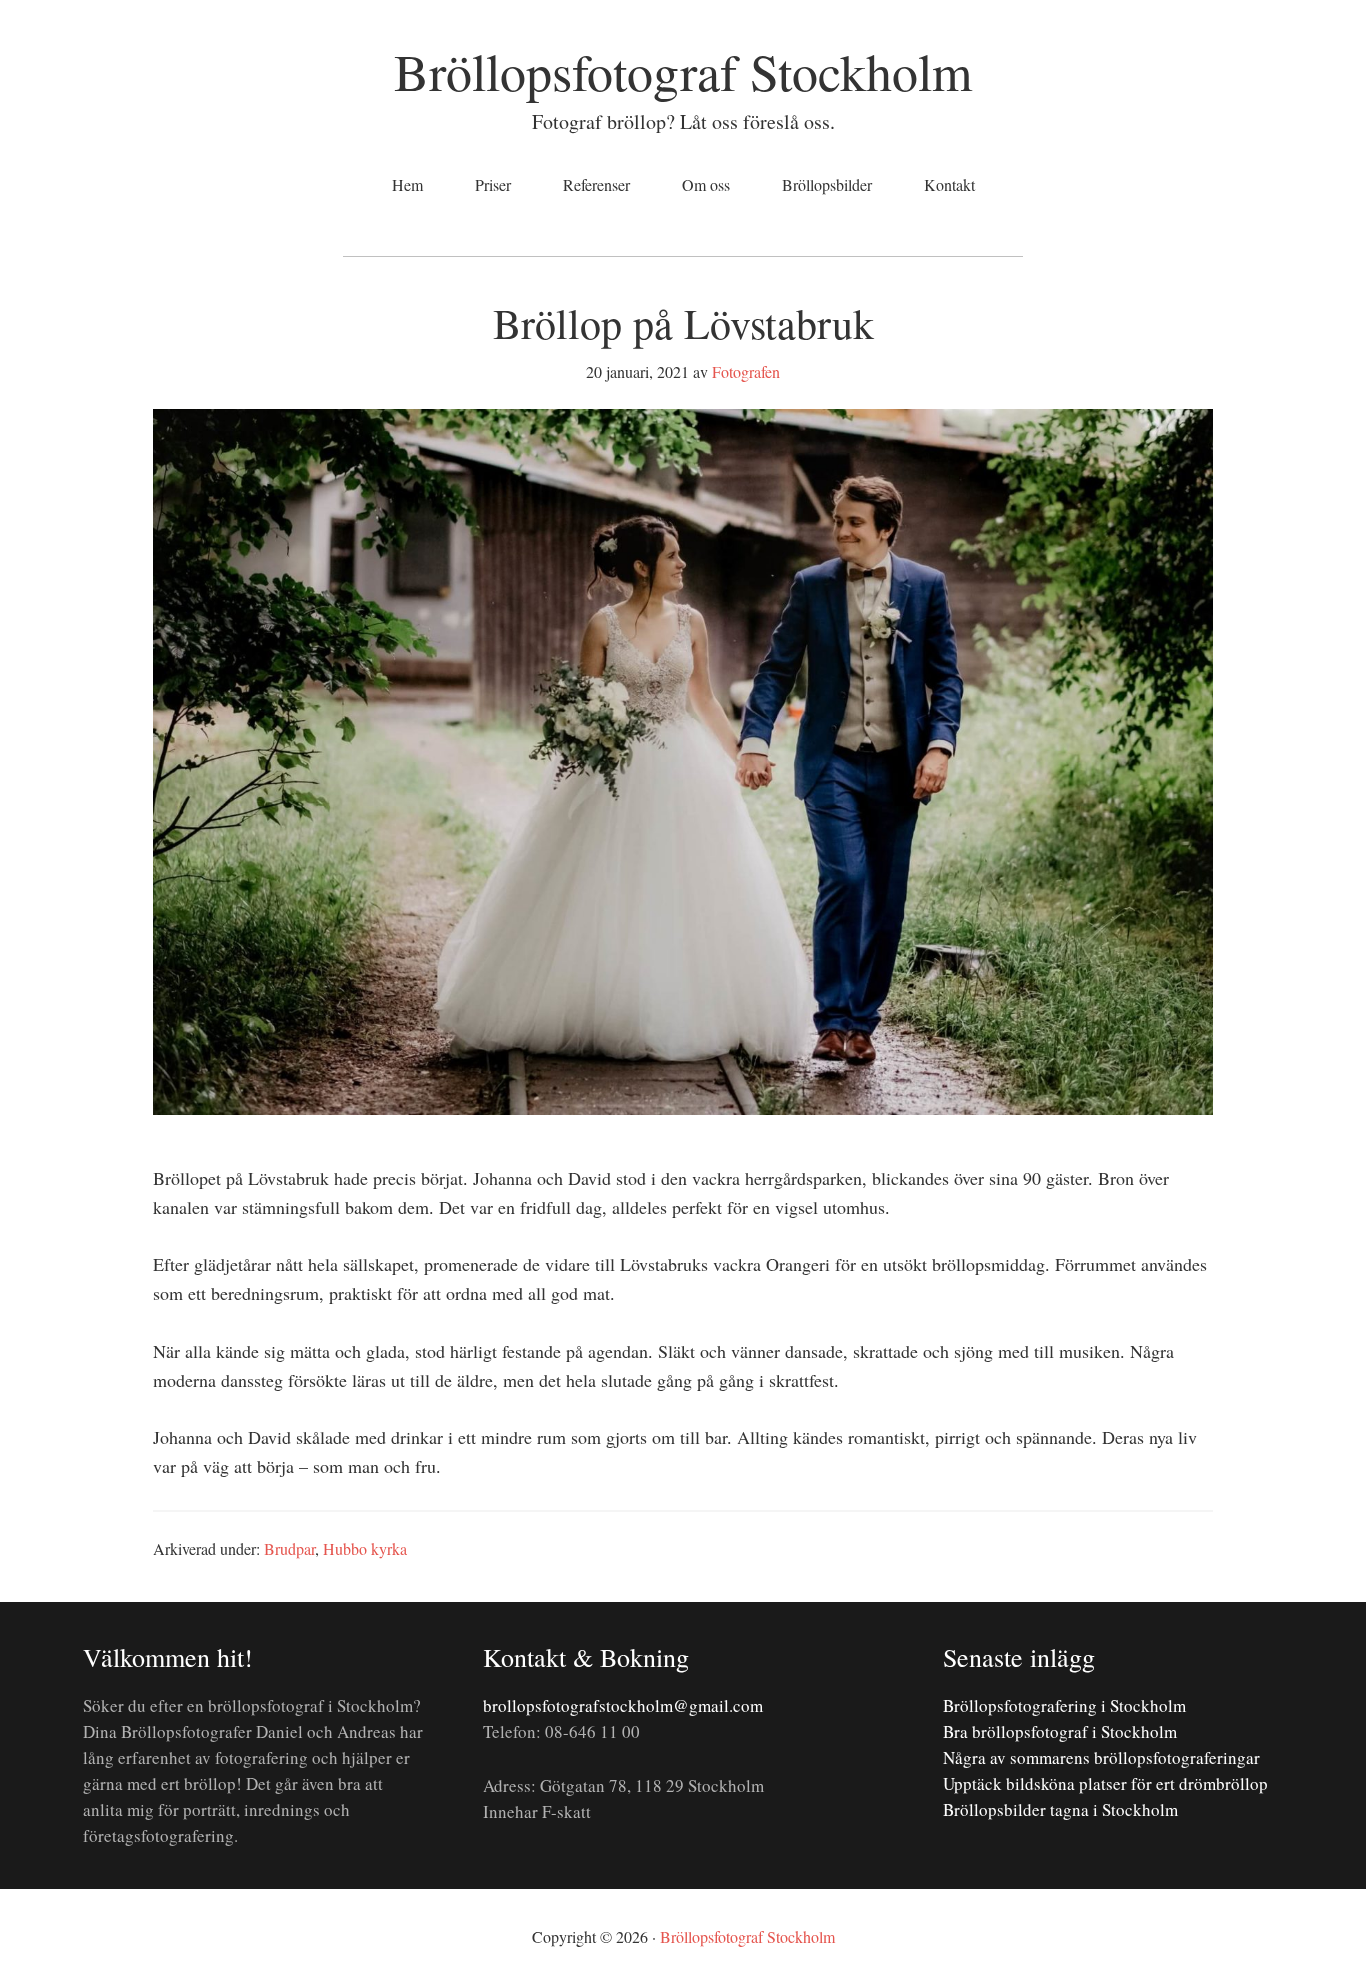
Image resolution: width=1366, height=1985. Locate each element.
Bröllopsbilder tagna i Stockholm (1060, 1809)
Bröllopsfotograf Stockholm (683, 71)
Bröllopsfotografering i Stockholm (1064, 1705)
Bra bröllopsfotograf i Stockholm (1060, 1731)
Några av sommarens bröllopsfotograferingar (1101, 1757)
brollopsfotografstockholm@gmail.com (623, 1705)
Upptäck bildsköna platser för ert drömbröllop (1105, 1783)
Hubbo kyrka (365, 1548)
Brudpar (289, 1548)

What you will do: Beginning with the line holding "Bröllopsfotograf Stockholm (683, 71)" and ending with the line holding "Upptäck bildsköna platser", write out the stretch of material above exactly; add no further lines.

Response:
Bröllopsfotograf Stockholm (683, 71)
Bröllopsfotografering i Stockholm (1064, 1705)
Bra bröllopsfotograf i Stockholm (1060, 1731)
Några av sommarens bröllopsfotograferingar (1101, 1757)
brollopsfotografstockholm@gmail.com (623, 1705)
Upptäck bildsköna platser för ert drömbröllop (1105, 1783)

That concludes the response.